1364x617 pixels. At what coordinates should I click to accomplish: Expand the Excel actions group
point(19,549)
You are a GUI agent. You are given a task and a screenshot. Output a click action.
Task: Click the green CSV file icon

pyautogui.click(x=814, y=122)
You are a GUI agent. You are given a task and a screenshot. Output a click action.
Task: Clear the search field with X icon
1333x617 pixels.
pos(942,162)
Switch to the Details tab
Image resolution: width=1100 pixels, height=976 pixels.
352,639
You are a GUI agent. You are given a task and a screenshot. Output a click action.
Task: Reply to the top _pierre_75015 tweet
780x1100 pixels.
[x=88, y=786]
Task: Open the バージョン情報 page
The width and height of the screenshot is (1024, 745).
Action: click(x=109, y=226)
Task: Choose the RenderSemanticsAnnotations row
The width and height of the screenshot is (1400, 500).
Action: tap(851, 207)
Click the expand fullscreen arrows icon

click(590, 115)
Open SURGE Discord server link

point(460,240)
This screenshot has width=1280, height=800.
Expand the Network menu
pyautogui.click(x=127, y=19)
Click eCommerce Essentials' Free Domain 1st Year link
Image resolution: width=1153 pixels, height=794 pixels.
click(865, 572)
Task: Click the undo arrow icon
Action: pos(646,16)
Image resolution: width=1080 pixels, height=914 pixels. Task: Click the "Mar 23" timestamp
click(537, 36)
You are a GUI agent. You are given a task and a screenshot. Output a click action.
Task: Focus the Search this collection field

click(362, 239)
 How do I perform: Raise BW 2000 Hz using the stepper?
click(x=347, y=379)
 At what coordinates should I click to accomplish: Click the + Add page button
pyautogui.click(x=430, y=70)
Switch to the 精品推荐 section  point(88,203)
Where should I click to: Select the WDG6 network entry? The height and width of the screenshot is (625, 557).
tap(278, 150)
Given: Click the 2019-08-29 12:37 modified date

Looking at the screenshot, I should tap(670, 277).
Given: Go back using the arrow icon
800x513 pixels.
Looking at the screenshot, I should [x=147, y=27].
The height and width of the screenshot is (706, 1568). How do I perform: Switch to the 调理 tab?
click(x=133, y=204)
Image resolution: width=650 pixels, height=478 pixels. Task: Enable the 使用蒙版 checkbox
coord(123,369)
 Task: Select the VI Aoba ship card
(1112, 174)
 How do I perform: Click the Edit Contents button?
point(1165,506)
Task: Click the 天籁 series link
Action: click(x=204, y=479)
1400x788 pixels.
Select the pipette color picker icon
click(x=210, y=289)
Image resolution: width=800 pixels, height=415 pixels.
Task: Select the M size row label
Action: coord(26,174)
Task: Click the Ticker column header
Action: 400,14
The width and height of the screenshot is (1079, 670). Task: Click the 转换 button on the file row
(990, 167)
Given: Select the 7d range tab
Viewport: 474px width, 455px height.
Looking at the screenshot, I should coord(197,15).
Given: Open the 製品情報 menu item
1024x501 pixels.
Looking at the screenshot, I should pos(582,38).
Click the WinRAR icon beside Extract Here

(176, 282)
-----
The answer is the data above, retyped exactly in full.

1364x617 pixels. At what coordinates should I click to accomplish: Expand the Excel actions group
point(19,549)
You are a GUI agent. You are given a task and a screenshot. Output a click action.
Task: Click the green CSV file icon

pyautogui.click(x=814, y=122)
You are a GUI agent. You are given a task and a screenshot. Output a click action.
Task: Clear the search field with X icon
1333x617 pixels.
pos(942,162)
Switch to the Details tab
Image resolution: width=1100 pixels, height=976 pixels.
352,639
You are a GUI agent. You are given a task and a screenshot. Output a click action.
Task: Reply to the top _pierre_75015 tweet
780x1100 pixels.
[x=88, y=786]
Task: Open the バージョン情報 page
The width and height of the screenshot is (1024, 745).
Action: click(x=109, y=226)
Task: Choose the RenderSemanticsAnnotations row
The width and height of the screenshot is (1400, 500).
Action: tap(851, 207)
Click the expand fullscreen arrows icon

click(590, 115)
Open SURGE Discord server link

point(460,240)
This screenshot has width=1280, height=800.
Expand the Network menu
pyautogui.click(x=127, y=19)
Click eCommerce Essentials' Free Domain 1st Year link
Image resolution: width=1153 pixels, height=794 pixels.
click(865, 572)
Task: Click the undo arrow icon
Action: pos(646,16)
Image resolution: width=1080 pixels, height=914 pixels. Task: Click the "Mar 23" timestamp
click(537, 36)
You are a GUI agent. You are given a task and a screenshot. Output a click action.
Task: Focus the Search this collection field

click(362, 239)
 How do I perform: Raise BW 2000 Hz using the stepper?
click(x=347, y=379)
 At what coordinates should I click to accomplish: Click the + Add page button
pyautogui.click(x=430, y=70)
Switch to the 精品推荐 section  point(88,203)
Where should I click to: Select the WDG6 network entry? The height and width of the screenshot is (625, 557).
tap(278, 150)
Given: Click the 2019-08-29 12:37 modified date

Looking at the screenshot, I should tap(670, 277).
Given: Go back using the arrow icon
800x513 pixels.
Looking at the screenshot, I should [x=147, y=27].
The height and width of the screenshot is (706, 1568). How do I perform: Switch to the 调理 tab?
click(x=133, y=204)
Image resolution: width=650 pixels, height=478 pixels. Task: Enable the 使用蒙版 checkbox
coord(123,369)
 Task: Select the VI Aoba ship card
(1112, 174)
 How do I perform: Click the Edit Contents button?
point(1165,506)
Task: Click the 天籁 series link
Action: click(x=204, y=479)
1400x788 pixels.
Select the pipette color picker icon
click(x=210, y=289)
Image resolution: width=800 pixels, height=415 pixels.
Task: Select the M size row label
Action: coord(26,174)
Task: Click the Ticker column header
Action: 400,14
The width and height of the screenshot is (1079, 670). Task: Click the 转换 button on the file row
(990, 167)
Given: Select the 7d range tab
Viewport: 474px width, 455px height.
Looking at the screenshot, I should coord(197,15).
Given: Open the 製品情報 menu item
1024x501 pixels.
Looking at the screenshot, I should pos(582,38).
Click the WinRAR icon beside Extract Here

(176, 282)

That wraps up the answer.